用tassel 5.0软件计算各品系之间的遗传距离和遗传相似度，利用NTSYSpc 2.1软件和UPGMA算法进行聚类分析[11]。

2 结果与分析

2.1 SNP标记的分析

利用筛选得到的42 406个SNP标记对50份糯玉米自交系进行SNP分型。99%的位点检出率大于95%，94%的位点检出率超过97%(图1)。说明该芯片对糯玉米自交系SNP位点具有较高的分型效率。42 406个SNP位点在50份糯玉米自交系的杂合率为2%—9%，平均4%，说明自交系纯合度较高；SNP缺失率为0—13%，平均1%，说明SNP芯片质量好；最小等位基因频率(MAF)为0.05—0.55，平均0.40；多态性信息含量(PIC)在0.12—0.46，平均0.38。基因多样性指数变化范围为0.15—0.65，平均0.44。

2.2 DNA指纹库的构建

分别选用8个不同的数量位点，即7 000、8 000、9 000、 10 000、25 000、30 000、35 000、40 000，统计分析位点的识别率。发现这些位点MAF在0.41及以上，杂合率在0.05及以下，PIC在0.31及以上。随着位点数的增加，识别率也越来越高。当达到10 000位点时，识别率为95%；当达到25 000位点时，识别率为98%，以后趋于平缓(表2)。25 000位点时的杂合率0.03，MAF为0.42，PIC均值0.35，98%的糯玉米材料可以被有效区分开。因此，最终选择25 000个核心SNP位点组合构建50个糯玉米品种DNA指纹库(本文未列出)。

表2 SNP核心位点的筛选

2.3 聚类分析

50份自交系两两之间的相似系数在0.38—0.93。18SW-中(编号38)与B红(编号41)、19SW-恒(编号4)与19SW-35(编号5)之间相似系数最大，为0.925，二者之间有6 875个位点的差异。说明18SW-93(编号23)与18SW-OP(编号28)之间亲缘关系要远；18SW-中(编号38)与B红(编号41)、19SW-恒(编号4)与19SW-35(编号5)之间亲缘关系要近。在玉米育种实践中，应尽量避免将亲缘关系近的自交系配组。

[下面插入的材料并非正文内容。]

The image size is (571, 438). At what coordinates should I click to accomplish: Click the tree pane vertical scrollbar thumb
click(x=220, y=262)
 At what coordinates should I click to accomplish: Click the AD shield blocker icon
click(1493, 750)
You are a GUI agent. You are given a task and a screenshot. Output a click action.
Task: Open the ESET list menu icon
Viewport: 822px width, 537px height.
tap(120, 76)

在相似系数0.65处，50份糯玉米自交系划分为4大类群。第Ⅰ大群包括19SW-玉、19SW-万、19SW-张、19SW-18、18SW-52等12个糯玉米自交系；第Ⅱ大群包括19SW-恒、19SW-35、19SW-恒6、19SW-苏科、18SW-江恒等11个糯玉米自交系；第Ⅲ大群包括19SW-红、19SW-48、19SW-75、18SW-H、18SW-OP等14个糯玉米自交系；第Ⅳ大群包括19SW-玉、19SW-31、18SW-甜糯、18SW-彩甜糯、申-3等13个糯玉米自交系。聚类结果与各类群的籽粒颜色表现和系谱来源均一致，如第一大类群籽粒颜色均为白色，组合父本为‘万糯2000’；第二大类群籽粒颜色均为紫白色，组合父本为‘恒♀-2’；第三大类群籽粒颜色均为红色，组合父本为‘红w’；第四大类群籽粒颜色均为五彩色，组合父本为‘w93’。

3 讨论与结论

SNP分子标记技术被国际植物品种权保护联盟指定为构建DNA指纹数据库的标记方法之一，具有与功能基因关联度高、自动化程度高、样品检测通量高等优点。现在已经被广泛用于玉米DNA指纹库的构建、遗传距离和遗传相似度的分析[12]。

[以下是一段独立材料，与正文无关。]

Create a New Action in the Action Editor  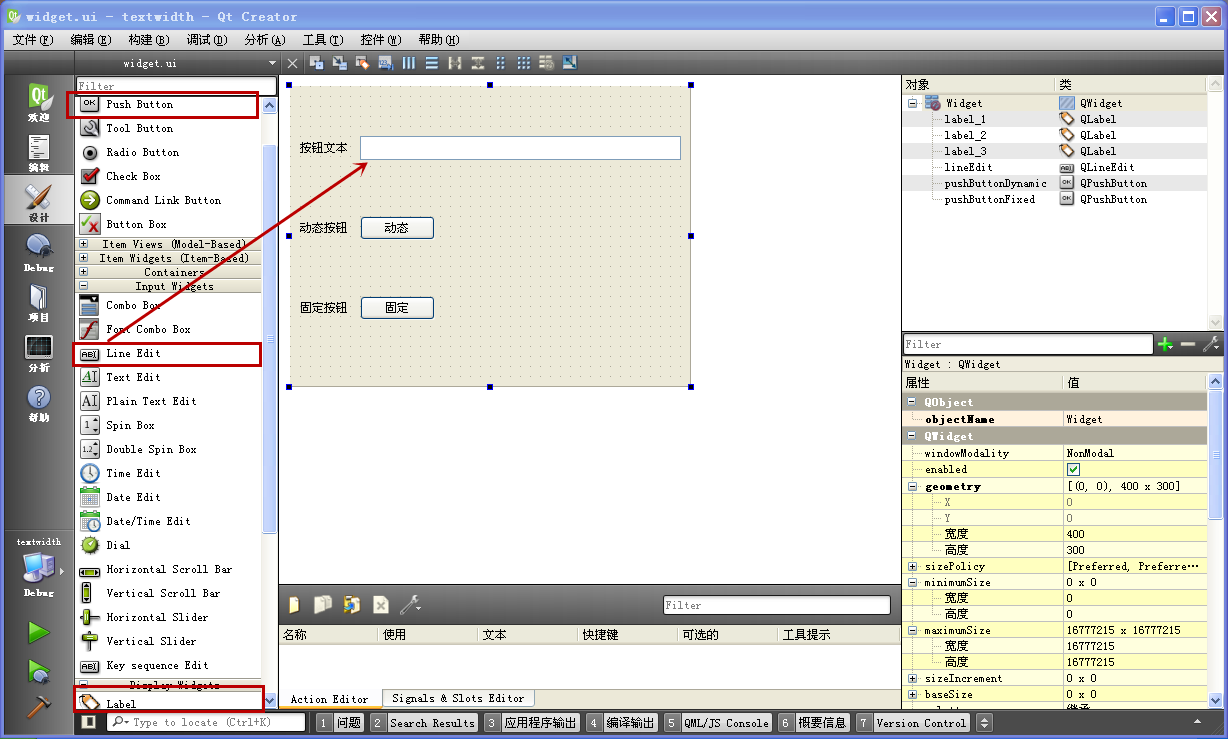pyautogui.click(x=295, y=604)
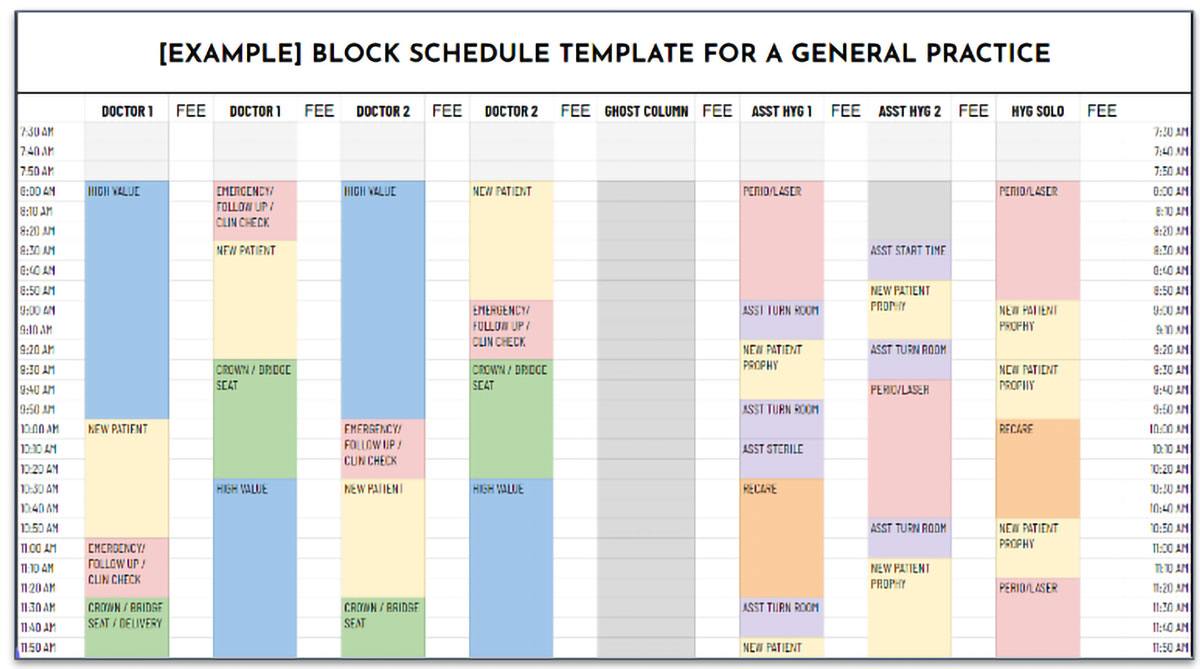
Task: Select the New Patient block in first Doctor 2 column
Action: [383, 538]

目前，在玉米研究中应用比较多的SNP标记有600K、50K、5K、3K、1K等，SNP标记在基因组中密度高且分布均匀，是最具发展潜力的建库标记之一[13-14]。本研究采用的Illumina公司开发的包含56 110个SNP标记属于高密度SNP标记。通过软件计算得出所选SNP标记的PIC均值为0.35，按照PIC>0.5为高度多态性；0.25

通过设置8个不同数量位点梯度筛选核心标记，可节约检测成本，提高品种鉴别的准确度。梯度筛选分析表明，当数量位点为7 000时，供试材料的识别率就可达85%，对于亲缘关系较远的品种，可选择7 000个SNP位点结合定点测序的方法进行鉴定；当数量位点达到25 000时，供试材料间的识别率高达98%，对亲缘关系较近的品种，需要结合高通量测序技术进行区分。本研究筛选SNP核心位点组合，可为糯玉米自交系指纹库构建、遗传多样性分析和种质资源评价等研究提供参考依据。

聚类结果表明，50份糯玉米自交系被划分为四大类群。通过系谱分析和农艺性状比较，发现聚类结果与系谱来源较一致。如品系18SW-中与18SW-56籽粒颜色都是红色，穗型都是筒锥型，株型一致；品系18SW-中与18SW-56的父本是同一个父本，都是‘红w’。说明SNP标记技术能够根据亲缘关系远近，准确划分糯玉米自交系。